Your objective: Reproduce the following lines word for word, leaving out the pictures.

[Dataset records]
=====

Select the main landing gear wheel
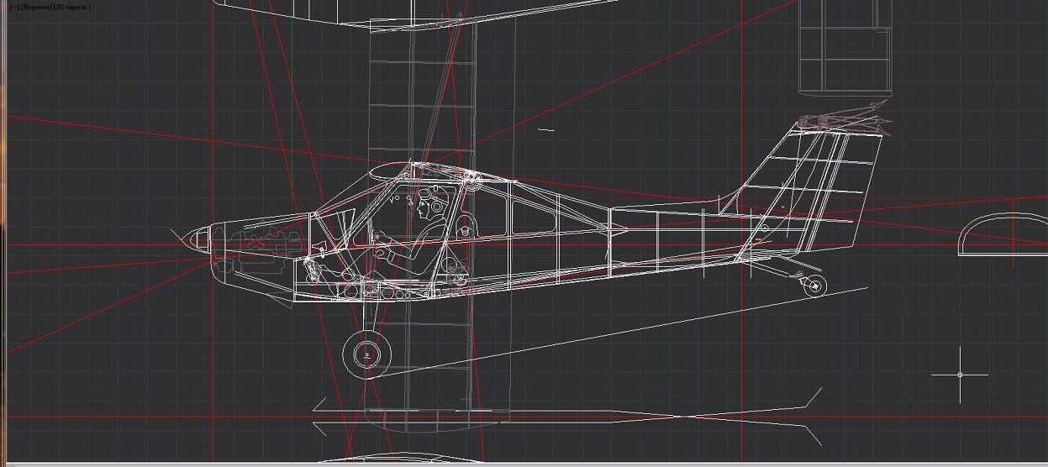 [x=367, y=354]
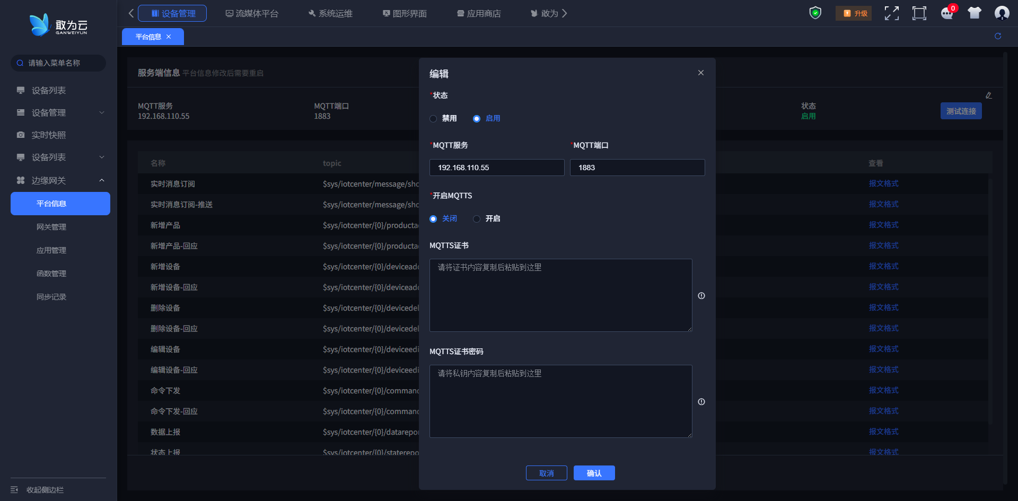
Task: Click the MQTTS certificate info icon
Action: [701, 296]
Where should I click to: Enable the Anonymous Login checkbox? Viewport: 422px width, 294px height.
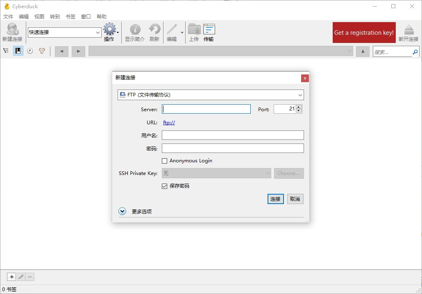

=====

Completed exercise:
Select the main landing gear wheel
 [x=367, y=354]
Task: Click the MQTTS certificate info icon
Action: [701, 296]
Where should I click to: Enable the Anonymous Login checkbox? Viewport: 422px width, 294px height.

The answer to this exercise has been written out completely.